The Germans held, at that time, nearly two million prisoners of war, of which upwards of twenty thousand were officers; the men and non-commissioned officers—as Gerry had heard—were distributed in more than a hundred great camps, while for the officers there were about fifty prisons scattered all over the German states. These varied in character from sanatoria, newly erected high-school buildings, hotels, and vacated factories, to ancient brick and stone fortresses housing prisoners in their dark, damp casemates. The offizier-gefangenenlager to which Gerry and his three companions finally were taken proved to be one of the old fortress castles just east of the Rhine, in the grand duchy of Hesse; its name was Villinstein, and it housed at that time about five hundred officers and officers’ servants. There Gerry and his three companions were welcomed, not alone for themselves, but for the news which they brought with them; and Gerry, being an aviator, found himself particularly welcome.
“For a flyin’ man we’ve been a-waitin’, Gerry, dear,” Captain O’Malley—formerly of the Irish Fusiliers—whispered and all but chanted into Gerry’s ear soon after they became acquainted. All allied officer prisoners—as German official reports frequently complained—planned an escape; but some schemed more than others. And the heart, if not the soul, of the schemes of escape from Villinstein was the black-haired, dark-eyed, light-hearted Kerry man of twenty-four summers, who was back in the casemates with his fellows again after six weeks of “the solitary” in a dungeon as punishment for his last effort for liberty.
“’Tis this way,” O’Malley initiated Gerry immediately into the order of those bound to break for freedom. They were standing alone at a corner of the castle, which gave view over the ground to the east. “Out there you see the first wire—’tis often charged with electricity at night—to catch us if we leap over these walls. Beyond you see the second entanglement of the same persuasion; after that—nothing at all! Do you see?”

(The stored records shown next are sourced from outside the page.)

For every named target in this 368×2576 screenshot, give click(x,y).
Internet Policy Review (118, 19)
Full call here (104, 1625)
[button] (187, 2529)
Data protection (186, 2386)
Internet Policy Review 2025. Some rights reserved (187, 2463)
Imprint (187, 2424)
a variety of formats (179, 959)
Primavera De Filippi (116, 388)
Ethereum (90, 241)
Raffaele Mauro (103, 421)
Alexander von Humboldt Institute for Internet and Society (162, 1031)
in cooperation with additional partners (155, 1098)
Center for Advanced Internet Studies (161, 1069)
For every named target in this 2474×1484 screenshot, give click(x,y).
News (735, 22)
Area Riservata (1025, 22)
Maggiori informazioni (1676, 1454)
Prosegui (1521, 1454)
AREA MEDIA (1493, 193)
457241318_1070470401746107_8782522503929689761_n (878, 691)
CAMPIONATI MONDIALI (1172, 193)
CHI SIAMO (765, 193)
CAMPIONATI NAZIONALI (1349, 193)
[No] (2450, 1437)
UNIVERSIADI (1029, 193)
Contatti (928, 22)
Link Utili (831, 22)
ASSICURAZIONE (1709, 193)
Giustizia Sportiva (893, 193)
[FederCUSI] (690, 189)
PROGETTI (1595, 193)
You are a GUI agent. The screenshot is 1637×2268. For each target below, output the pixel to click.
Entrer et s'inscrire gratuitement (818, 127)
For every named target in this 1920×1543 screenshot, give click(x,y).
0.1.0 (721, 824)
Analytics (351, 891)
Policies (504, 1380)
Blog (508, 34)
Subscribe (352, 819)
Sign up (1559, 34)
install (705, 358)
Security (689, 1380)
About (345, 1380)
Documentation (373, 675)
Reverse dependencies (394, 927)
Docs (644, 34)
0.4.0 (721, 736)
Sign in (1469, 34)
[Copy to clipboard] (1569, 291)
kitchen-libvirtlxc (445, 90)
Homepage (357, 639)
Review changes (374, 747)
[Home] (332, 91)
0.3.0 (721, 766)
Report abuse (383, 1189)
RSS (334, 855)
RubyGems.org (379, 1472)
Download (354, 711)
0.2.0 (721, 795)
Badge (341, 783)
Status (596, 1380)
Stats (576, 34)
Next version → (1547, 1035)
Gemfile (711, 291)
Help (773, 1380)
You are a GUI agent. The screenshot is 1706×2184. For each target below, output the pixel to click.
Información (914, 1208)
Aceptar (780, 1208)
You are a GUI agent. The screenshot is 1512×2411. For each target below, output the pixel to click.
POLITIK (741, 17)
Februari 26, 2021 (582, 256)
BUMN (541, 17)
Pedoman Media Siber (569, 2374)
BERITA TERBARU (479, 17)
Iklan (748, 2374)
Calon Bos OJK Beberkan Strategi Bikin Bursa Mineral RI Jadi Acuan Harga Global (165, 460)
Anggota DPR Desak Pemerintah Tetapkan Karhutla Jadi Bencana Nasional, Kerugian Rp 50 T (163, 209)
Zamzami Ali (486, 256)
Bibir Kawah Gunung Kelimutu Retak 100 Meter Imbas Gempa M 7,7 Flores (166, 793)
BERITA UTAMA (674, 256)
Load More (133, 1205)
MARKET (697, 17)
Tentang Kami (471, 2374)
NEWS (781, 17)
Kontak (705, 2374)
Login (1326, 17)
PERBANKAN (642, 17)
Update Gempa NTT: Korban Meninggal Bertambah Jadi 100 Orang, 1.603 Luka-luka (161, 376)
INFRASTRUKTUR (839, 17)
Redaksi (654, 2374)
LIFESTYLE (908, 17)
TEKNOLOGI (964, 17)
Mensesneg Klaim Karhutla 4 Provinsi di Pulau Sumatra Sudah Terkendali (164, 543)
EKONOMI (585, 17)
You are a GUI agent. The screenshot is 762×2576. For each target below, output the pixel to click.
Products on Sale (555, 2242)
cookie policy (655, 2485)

Gerry admitted vision, as though the walls below them, the guards and the two wire barriers were merest trifles.
“We’ve been beyond many times,” the Irishman motioned, unfolding his theory of immateriality of the apparent obstacles. “Many times.”
“How?” Gerry inquired.
“By burrow, mostly. Now and then in other ways; but by tunnel is most certain. ’Tis harmless amusement for us, the enemy think; so they let us dig, though they know we’re doing it, till we’re ready to run out. Then they halt us and claim the reward. ’Tis arranged so.”
Gerry nodded. He had heard long before, from escaped prisoners, that at certain camps the Germans made little attempt to prevent tunneling until the burrows were almost completed. The German system of rewards, by some peculiar psychology of the command, gave more credit to guards for “detecting” an escape than at first preventing it.